Le livre des lotus entr'ouverts
LE MIROIR QUI CONSERVE LES RÊVES
Quand elle s’endort, elle place à côté d’elle un vase d’argent poli, rempli d’eau limpide. Elle ne se souvient pas de ses rêves, elle se souvient seulement de leur beauté et elle croit que la mystérieuse image en demeure dans le miroir de l’argent poli.
Dès qu’elle se réveille, elle se penche avidement sur l’eau matinale. « Oh ! viens vite voir, mon bien-aimé ! il y a des palais dans une brume amarante, il y a des bouquets de citronniers et des jeunes hommes vêtus de blanc se promènent sous des portiques de marbre.

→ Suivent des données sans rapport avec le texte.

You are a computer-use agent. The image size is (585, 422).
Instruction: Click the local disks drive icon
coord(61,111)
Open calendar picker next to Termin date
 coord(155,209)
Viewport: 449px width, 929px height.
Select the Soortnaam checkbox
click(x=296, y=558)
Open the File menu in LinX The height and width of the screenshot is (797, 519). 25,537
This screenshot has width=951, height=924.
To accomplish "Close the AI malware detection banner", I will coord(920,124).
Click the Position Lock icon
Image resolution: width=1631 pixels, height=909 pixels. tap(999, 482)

Je me penche aussi, je me frotte les yeux, mais je ne vois rien, rien que son charmant visage à côté du mien. Mais alors elle se fâche après moi et accuse la lourdeur de mon esprit qui ne sait pas se dégager assez vite de l’ombre épaisse du sommeil. Et qui sait, peut-être a-t-elle raison ?
Et une fois je me suis penché le premier sur l’eau claire du vase d’argent et j’ai dit : « Je vois une jeune fille aux seins nus, une jeune fille qui danse avec une écharpe couleur de lune. Elle ressemble à la bayadère du temple de la déesse Parvati que j’ai vue l’an passé à Bénarès, elle ressemble au beau rêve dont j’ai rêvé toute cette nuit. »

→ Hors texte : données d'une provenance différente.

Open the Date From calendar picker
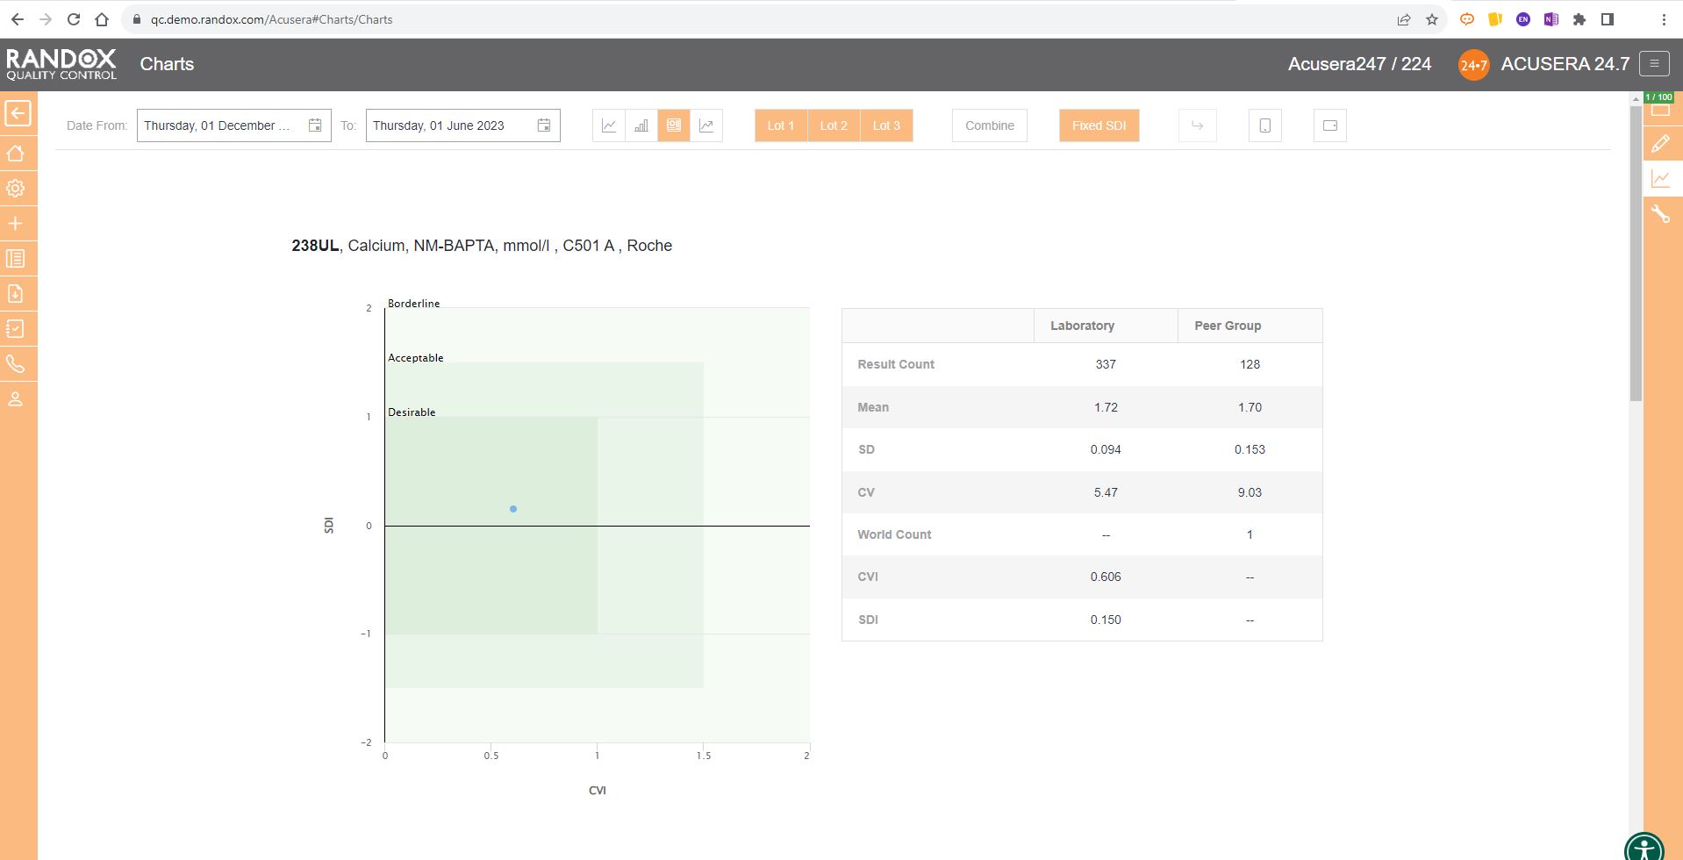The height and width of the screenshot is (860, 1683). click(x=314, y=125)
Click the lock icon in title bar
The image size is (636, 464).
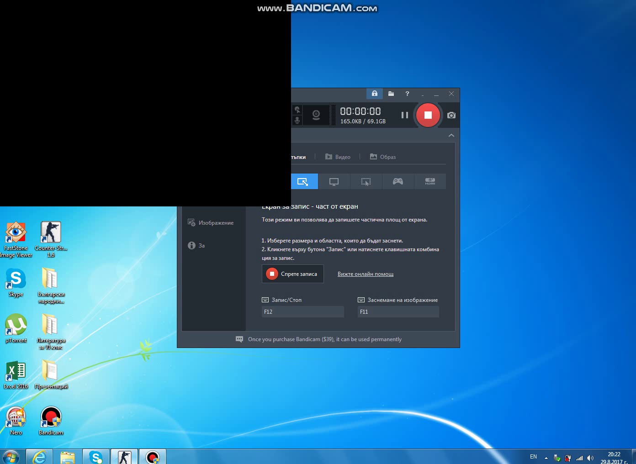pyautogui.click(x=375, y=94)
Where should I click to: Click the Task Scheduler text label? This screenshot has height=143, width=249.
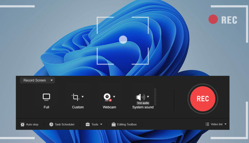click(65, 124)
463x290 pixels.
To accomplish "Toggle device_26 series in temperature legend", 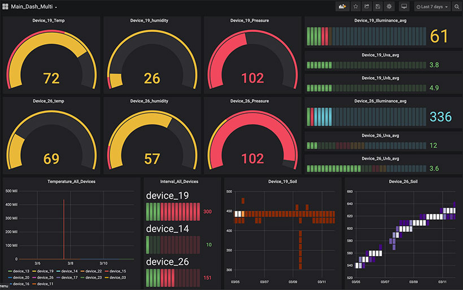I will coord(42,278).
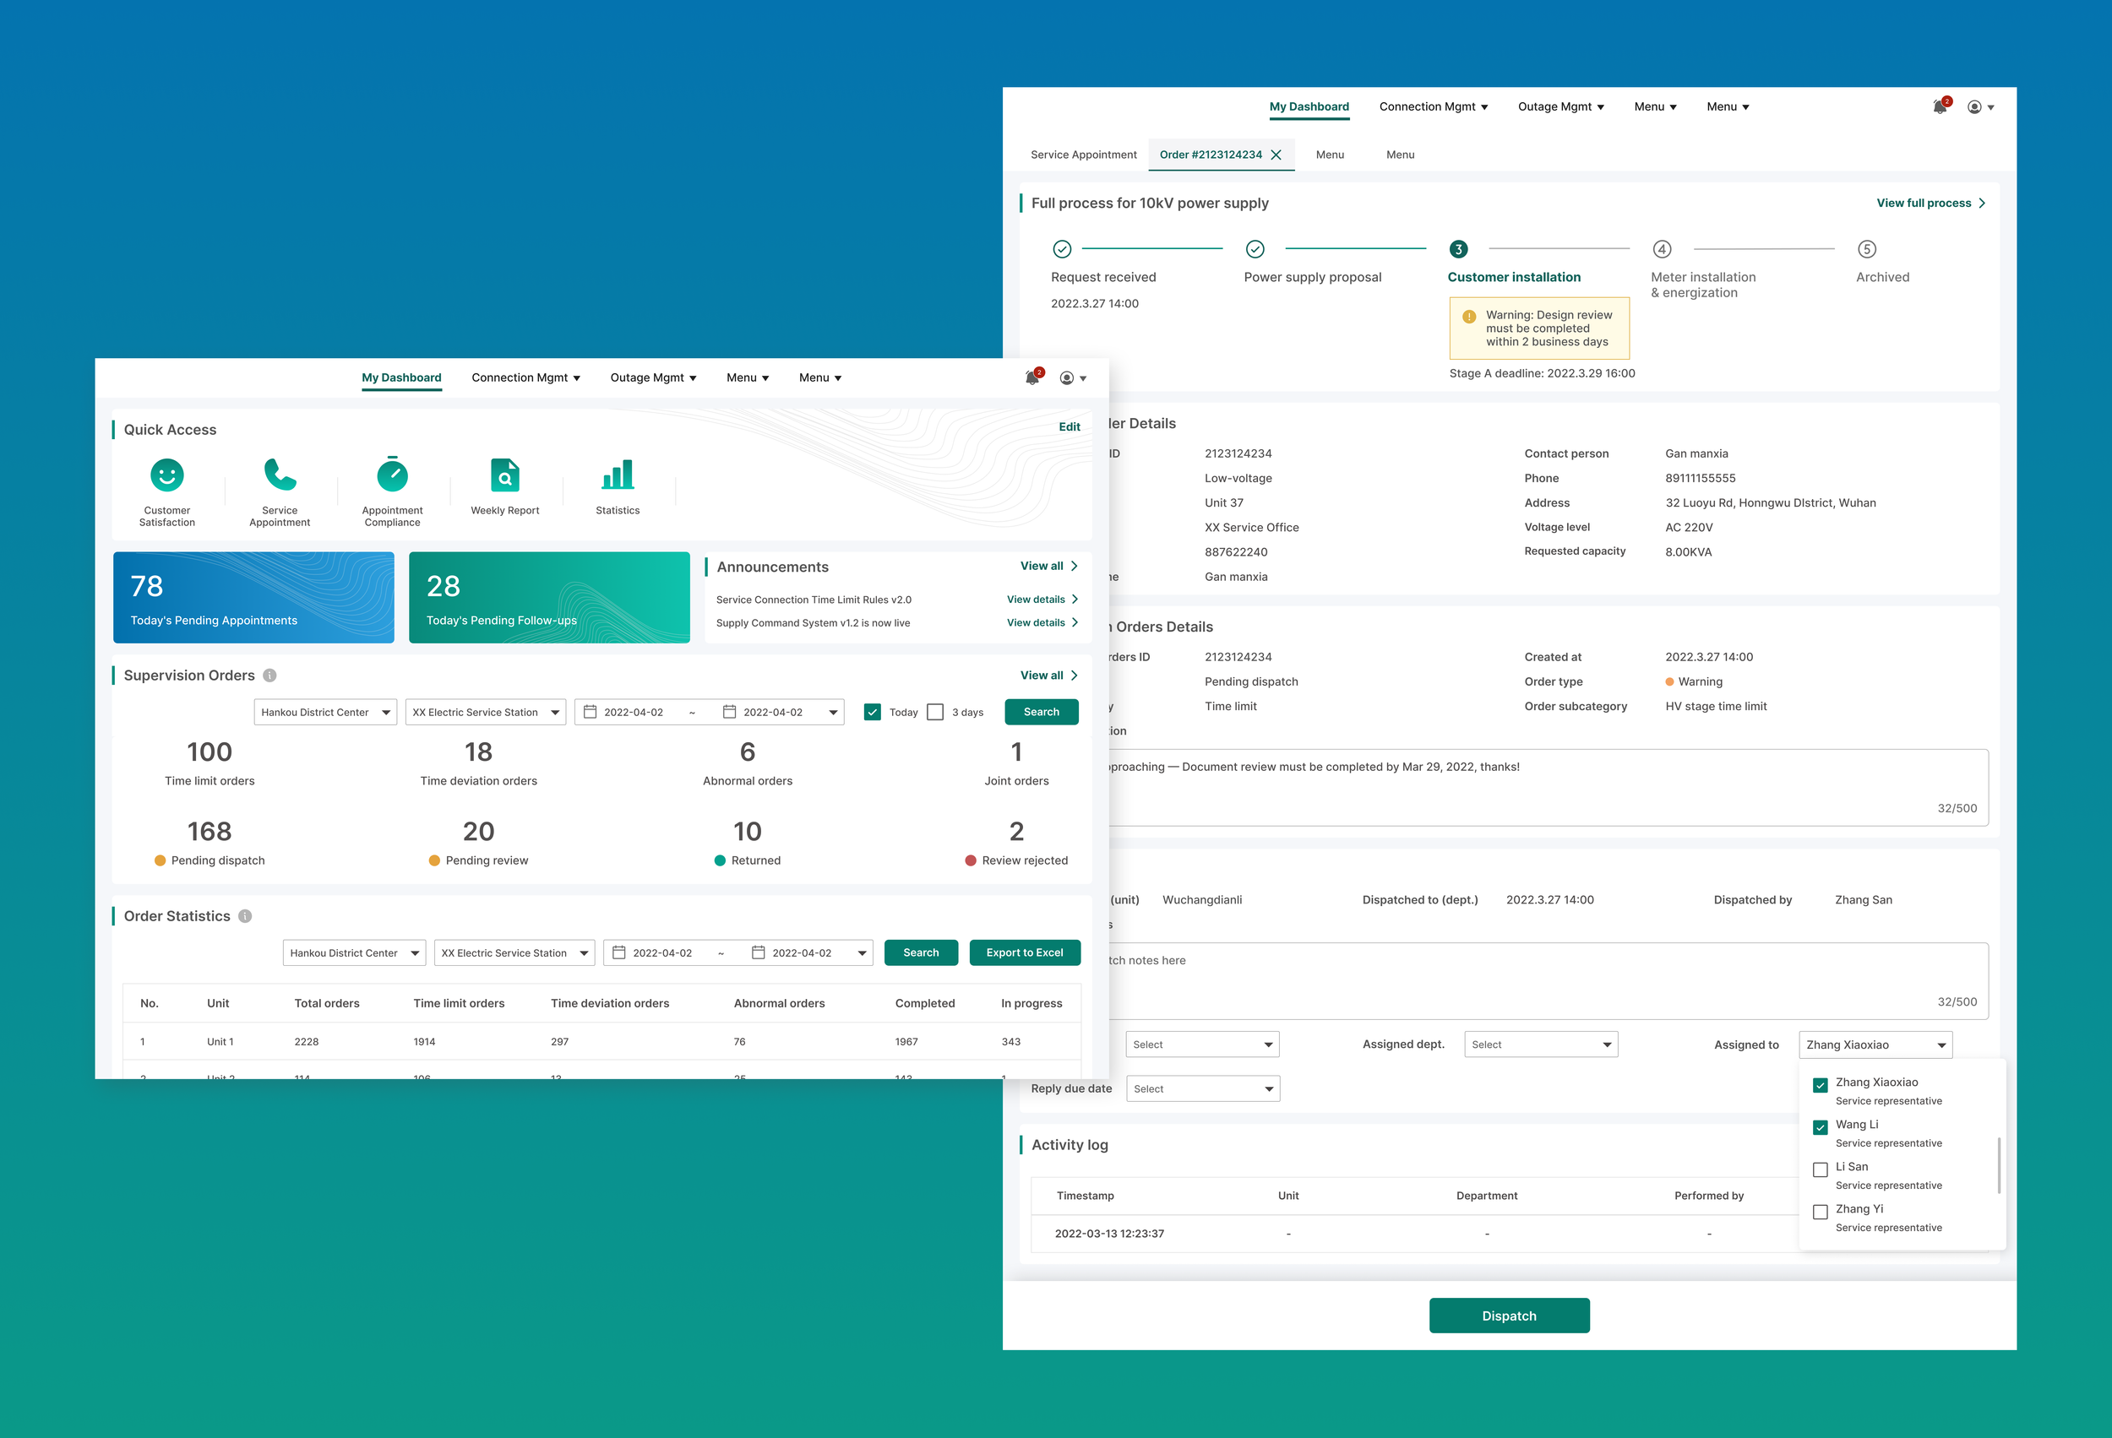
Task: Click the Statistics bar chart icon
Action: [x=618, y=475]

Mais elle a souri sans s’émouvoir et elle m’a répondu : « S’il y a une bayadère à Bénarès et si elle a dansé dans ton rêve, il n’y en a pas au fond du vase d’argent. Car dans l’eau limpide repose un charme, une secrète correspondance avec l’âme qui dort auprès. Et ce merveilleux miroir est poli avec un art si magique qu’une certaine qualité de rêve peut seule y laisser sa subtile trace. » Mais elle a tout de même remué l’eau avec le bout de son ongle.